I’m an ordinary sort of person and that’s how I find God; disguised in the ordinary of my life. That’s my vocation too – helping others to recognise God in their ordinary, writes Judith Lynch in The Good Oil.
At some point in my early teens, just when I was discovering there was more to the opposite sex than beneath-my-notice little brothers, I fell in love with God. Which is why, aged 16, wearing a fetching little hat and my first pair of high heels, I left my weeping parents and chuffed off to be a nun.
While the rest of my class prepared to be nurses, teachers or secretaries, I was one of the chosen ones! In the terminology of the day, I had a vocation. Nobody questioned it, least of all me. In the family photo album there is a shot of my mother and me taken the day of my first vows.
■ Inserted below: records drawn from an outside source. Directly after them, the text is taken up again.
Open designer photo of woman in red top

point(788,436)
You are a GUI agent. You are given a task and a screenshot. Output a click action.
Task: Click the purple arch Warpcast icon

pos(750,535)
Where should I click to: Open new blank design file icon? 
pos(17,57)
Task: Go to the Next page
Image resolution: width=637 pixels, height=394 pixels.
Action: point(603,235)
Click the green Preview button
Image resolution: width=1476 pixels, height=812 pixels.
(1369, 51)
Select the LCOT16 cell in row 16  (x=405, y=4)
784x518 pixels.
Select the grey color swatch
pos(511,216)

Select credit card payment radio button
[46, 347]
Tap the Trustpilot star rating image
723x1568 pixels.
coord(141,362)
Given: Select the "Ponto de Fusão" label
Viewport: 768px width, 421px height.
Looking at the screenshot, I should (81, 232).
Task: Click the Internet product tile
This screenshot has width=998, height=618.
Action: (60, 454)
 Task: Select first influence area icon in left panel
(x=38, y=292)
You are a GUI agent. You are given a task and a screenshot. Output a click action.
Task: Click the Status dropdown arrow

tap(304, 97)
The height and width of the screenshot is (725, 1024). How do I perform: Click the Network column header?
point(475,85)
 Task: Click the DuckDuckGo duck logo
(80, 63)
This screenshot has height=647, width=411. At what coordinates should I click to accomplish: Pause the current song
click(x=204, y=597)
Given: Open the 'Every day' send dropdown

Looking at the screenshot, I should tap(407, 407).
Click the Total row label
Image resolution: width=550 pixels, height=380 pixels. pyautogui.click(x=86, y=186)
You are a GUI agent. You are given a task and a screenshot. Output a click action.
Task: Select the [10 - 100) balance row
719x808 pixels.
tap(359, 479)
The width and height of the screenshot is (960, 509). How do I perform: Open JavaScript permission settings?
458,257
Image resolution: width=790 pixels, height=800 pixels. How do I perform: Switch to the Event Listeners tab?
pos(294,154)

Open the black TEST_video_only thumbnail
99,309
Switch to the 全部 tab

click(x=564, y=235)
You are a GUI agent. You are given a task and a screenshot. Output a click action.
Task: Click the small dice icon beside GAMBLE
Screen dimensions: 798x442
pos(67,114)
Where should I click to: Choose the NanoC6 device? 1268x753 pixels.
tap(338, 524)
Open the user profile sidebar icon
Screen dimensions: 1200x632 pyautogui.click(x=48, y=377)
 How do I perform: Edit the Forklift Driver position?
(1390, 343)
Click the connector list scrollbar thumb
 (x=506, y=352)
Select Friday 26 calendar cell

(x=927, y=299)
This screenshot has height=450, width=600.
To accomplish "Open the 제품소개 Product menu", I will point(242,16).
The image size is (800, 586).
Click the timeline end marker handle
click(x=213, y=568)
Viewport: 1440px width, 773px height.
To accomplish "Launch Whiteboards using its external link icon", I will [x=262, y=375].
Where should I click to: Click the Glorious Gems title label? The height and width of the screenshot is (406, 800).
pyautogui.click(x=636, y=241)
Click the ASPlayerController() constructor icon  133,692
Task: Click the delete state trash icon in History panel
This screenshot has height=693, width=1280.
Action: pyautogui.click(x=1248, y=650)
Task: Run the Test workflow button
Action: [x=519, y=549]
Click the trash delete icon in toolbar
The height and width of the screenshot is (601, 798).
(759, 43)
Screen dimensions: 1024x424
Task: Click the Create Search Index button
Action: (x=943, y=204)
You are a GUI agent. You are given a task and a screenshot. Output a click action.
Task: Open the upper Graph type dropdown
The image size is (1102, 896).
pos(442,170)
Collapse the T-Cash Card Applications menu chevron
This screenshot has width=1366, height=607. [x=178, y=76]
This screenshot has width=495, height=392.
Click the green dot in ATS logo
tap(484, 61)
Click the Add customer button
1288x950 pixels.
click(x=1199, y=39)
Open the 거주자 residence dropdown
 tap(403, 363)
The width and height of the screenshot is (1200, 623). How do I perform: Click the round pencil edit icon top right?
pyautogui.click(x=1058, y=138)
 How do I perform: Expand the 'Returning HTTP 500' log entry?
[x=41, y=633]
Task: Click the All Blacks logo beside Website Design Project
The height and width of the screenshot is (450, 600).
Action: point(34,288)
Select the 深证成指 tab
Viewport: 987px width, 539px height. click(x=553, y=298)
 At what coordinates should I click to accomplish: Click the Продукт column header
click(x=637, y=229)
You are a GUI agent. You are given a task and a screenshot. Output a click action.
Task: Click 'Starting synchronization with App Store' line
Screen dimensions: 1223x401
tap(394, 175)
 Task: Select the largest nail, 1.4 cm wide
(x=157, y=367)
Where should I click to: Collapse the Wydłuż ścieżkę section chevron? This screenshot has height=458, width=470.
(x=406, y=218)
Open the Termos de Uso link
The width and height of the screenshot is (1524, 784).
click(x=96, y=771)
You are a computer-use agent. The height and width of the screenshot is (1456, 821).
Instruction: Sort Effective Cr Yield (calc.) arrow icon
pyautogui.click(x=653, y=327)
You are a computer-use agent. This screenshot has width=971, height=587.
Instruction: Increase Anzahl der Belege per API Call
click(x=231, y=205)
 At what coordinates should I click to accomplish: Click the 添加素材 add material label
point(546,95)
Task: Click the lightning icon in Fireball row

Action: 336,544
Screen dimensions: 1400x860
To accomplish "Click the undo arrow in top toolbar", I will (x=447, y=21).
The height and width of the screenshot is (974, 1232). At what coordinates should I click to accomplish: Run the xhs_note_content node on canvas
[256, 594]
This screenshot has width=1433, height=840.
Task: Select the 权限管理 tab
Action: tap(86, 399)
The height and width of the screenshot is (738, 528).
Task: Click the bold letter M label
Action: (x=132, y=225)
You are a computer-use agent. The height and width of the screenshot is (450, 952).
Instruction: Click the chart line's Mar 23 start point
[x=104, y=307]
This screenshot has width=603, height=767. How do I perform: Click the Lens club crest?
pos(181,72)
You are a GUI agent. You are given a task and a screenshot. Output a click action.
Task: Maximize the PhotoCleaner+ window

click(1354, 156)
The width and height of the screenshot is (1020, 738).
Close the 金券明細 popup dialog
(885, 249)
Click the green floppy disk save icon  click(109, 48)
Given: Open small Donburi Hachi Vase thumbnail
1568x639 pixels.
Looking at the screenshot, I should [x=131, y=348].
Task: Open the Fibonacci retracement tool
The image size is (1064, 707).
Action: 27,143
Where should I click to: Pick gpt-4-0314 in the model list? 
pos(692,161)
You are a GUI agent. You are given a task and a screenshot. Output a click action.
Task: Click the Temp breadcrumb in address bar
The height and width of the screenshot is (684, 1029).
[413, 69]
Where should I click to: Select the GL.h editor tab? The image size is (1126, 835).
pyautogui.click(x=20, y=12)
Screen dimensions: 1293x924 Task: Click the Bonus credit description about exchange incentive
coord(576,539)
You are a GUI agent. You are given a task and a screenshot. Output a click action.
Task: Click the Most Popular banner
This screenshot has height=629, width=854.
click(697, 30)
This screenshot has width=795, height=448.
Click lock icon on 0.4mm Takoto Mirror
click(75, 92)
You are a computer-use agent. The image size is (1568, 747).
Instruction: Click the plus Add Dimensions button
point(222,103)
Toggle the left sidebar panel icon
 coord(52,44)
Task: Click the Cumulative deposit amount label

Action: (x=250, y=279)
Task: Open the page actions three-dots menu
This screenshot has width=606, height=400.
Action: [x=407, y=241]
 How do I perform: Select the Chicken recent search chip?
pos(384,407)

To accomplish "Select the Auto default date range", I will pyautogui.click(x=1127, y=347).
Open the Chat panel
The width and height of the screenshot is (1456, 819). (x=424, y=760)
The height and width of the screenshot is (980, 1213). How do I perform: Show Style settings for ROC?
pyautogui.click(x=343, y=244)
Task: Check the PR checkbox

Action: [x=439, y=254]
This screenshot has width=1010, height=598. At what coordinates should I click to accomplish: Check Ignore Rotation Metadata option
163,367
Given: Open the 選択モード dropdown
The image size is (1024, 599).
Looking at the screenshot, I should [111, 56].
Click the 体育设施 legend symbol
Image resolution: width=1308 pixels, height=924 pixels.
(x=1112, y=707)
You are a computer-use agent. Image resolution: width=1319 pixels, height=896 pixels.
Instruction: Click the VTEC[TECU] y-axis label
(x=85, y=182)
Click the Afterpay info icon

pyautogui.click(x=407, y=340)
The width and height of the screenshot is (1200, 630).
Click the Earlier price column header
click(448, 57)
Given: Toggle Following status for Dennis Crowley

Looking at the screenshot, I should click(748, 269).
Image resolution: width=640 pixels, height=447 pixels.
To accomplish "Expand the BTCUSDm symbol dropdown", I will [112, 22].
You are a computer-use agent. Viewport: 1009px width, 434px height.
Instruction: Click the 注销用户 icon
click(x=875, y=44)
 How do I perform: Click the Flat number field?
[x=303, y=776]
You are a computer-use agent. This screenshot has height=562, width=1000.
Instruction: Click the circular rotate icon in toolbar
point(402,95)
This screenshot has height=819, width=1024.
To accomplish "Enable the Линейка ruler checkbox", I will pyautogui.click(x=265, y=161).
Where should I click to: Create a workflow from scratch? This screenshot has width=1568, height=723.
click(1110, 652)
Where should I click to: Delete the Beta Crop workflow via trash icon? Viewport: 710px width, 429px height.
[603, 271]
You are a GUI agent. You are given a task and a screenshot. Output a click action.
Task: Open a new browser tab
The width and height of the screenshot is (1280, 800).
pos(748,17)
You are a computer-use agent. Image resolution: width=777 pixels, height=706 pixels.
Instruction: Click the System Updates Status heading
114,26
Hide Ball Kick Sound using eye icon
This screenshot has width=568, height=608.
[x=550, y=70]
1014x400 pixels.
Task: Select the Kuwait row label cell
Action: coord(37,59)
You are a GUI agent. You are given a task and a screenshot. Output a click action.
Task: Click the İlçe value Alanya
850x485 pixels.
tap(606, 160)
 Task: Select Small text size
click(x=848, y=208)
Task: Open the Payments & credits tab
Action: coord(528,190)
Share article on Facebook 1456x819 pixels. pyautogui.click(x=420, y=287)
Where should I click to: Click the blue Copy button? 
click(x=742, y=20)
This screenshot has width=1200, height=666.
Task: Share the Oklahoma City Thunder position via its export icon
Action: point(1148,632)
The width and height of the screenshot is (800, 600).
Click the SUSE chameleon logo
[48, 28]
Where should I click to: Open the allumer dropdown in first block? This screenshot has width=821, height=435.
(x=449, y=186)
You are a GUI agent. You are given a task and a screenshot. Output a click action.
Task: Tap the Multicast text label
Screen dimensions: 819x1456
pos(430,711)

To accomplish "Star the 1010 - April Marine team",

There I am, all flowing black and white, my 18-year-old face encircled by a stiff coif, and there’s my mum in a smart, tight-fitting suit, spike heels and red nails.
That picture captures something of what I understand about vocation. It’s a trust in something way bigger than the imagination can capture. In its first heady romantic moments it makes light of the cost. That’s why my mother’s spike heels and red nails didn’t stand a chance against God. Vocation is not about the what, but the Who.
My God-dream carried me through teacher-training and 12 years on Aboriginal settlements. I survived sand fly bites, the heat and living in communities of three or four women. I loved outback teaching and something about the wide open spaces of the Northern Territory touched a place in me that I didn’t yet know was there. But by my early 30s, I knew it was time to take me and my vocation somewhere else.
A Michael Leunig cartoon says, 'You can’t lose the plot; it’s stuck to you!' So is vocation – God’s plot, if you like. I thought I’d left my vocation along with my neatly-folded habit. What really happened was that it took a back seat while I earned a living teaching grade fours, learnt to drive, and discovered the joys of shopping.